When trying to bruteforce these (In 16 bytes form or 32) I get either wrong cracked passwords or "Exhausted". Always, with some certain hashes.

Let's say this hash:
Code:
0182BD0BD4444BF836077A718CCDF409:12345678

Here we go:
Code:
hc64p -m3000 -a3 ..\M\LM.hash ?d?d?d?d?d?d?d?d
** Valid keyfile for beta usage: malik (expires 18.05.2013)

cudaHashcat-plus v0.09 by atom starting...

Hashes: 2
Unique digests: 2
Bitmaps: 8 bits, 256 entries, 0x000000ff mask, 1024 bytes
GPU-Loops: 32
GPU-Accel: 8
Password lengths range: 1 - 7
...
Device #1: Kernel ./kernels/4318/m3000_a3.sm_21.ptx

36077a718ccdf409:8
0182bd0bd4444bf8:1234467

Status.......: Cracked
Input.Mode...: Mask (?d?d?d?d?d?d?d)
Hash.Target..: 0182bd0bd4444bf836077a718ccdf409
Hash.Type....: LM
Time.Running.: 0 secs
Time.Util....: 964.5ms/1.5ms Real/CPU, 0.2% idle
Speed........:  4512.0k c/s Real, 35682.4k c/s GPU
Recovered....: 2/2 Digests, 1/1 Salts
Progress.....: 4352000/10000000 (43.52%)
Rejected.....: 0/4352000 (0.00%)
HWMon.GPU.#1.:  0% Util, 45c Temp, -1rpm Fan

Started: Mon May 28 18:36:43 2012
Stopped: Mon May 28 18:36:45 2012
Notice the second hash.


Another one:
Code:
8C6F5D02DEB21501:ABC

Code:
hc64p -m3000 -a3 -1 ?u?d ..\M\LM.hash ?1?1?1
** Valid keyfile for beta usage: malik (expires 18.05.2013)

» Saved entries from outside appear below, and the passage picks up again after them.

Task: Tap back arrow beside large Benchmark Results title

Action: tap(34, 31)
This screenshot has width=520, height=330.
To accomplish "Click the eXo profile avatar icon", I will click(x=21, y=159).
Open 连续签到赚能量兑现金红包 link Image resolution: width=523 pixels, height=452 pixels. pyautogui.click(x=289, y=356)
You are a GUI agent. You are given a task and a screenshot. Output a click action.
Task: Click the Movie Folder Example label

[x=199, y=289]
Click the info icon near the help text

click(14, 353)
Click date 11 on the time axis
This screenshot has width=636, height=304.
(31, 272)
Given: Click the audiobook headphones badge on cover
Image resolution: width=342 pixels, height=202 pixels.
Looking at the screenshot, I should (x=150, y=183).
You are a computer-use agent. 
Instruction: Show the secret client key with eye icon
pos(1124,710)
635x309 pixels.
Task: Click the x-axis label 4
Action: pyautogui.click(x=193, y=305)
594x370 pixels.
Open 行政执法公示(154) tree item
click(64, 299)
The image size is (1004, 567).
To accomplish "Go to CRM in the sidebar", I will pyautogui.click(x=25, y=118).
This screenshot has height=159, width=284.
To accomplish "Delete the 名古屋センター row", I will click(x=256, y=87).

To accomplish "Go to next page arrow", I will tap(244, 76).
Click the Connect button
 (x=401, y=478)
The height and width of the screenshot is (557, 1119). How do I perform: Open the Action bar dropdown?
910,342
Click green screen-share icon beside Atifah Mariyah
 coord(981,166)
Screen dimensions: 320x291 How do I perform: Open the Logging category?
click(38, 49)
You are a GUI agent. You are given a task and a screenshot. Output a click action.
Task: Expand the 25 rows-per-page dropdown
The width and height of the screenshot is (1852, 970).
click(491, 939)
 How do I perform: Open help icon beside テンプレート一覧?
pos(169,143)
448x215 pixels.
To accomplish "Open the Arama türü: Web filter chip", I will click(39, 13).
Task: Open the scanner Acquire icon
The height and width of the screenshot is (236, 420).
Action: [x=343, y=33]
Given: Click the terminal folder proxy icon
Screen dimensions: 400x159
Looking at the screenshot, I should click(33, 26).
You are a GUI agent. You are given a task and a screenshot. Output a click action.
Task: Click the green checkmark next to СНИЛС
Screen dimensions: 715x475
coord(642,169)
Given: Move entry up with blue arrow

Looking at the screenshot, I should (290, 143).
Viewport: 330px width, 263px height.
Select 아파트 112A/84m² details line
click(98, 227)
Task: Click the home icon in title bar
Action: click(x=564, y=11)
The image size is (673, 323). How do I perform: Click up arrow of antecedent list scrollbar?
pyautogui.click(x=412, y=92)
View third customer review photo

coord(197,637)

cudaHashcat-plus v0.09 by atom starting...

Hashes: 2
Unique digests: 2
Bitmaps: 8 bits, 256 entries, 0x000000ff mask, 1024 bytes
GPU-Loops: 32
GPU-Accel: 8
Password lengths range: 1 - 7
...
Device #1: Kernel ./kernels/4318/m3000_a3.sm_21.ptx

8c6f5d02deb21501:AAC

Status.......: Exhausted
Input.Mode...: Mask (?1?1?1)
Hash.Target..: 00000000000000008c6f5d02deb21501
Hash.Type....: LM
Time.Running.: 0 secs
Time.Left....: 0 secs
Time.Util....: 998.0ms/1.6ms Real/CPU, 0.2% idle
Speed........:    46747 c/s Real, 10930.8k c/s GPU
Recovered....: 1/2 Digests, 0/1 Salts
Progress.....: 46656/46656 (100.00%)
Rejected.....: 0/46656 (0.00%)
HWMon.GPU.#1.:  0% Util, 45c Temp, -1rpm Fan

Started: Mon May 28 18:39:42 2012
Stopped: Mon May 28 18:39:44 2012


One more?
Code:
1C3A2B6D939A1021:AAA

Code:
hc64p -m3000 -a3 -1 ?u?d ..\M\LM.hash ?1?1?1
** Valid keyfile for beta usage: malik (expires 18.05.2013)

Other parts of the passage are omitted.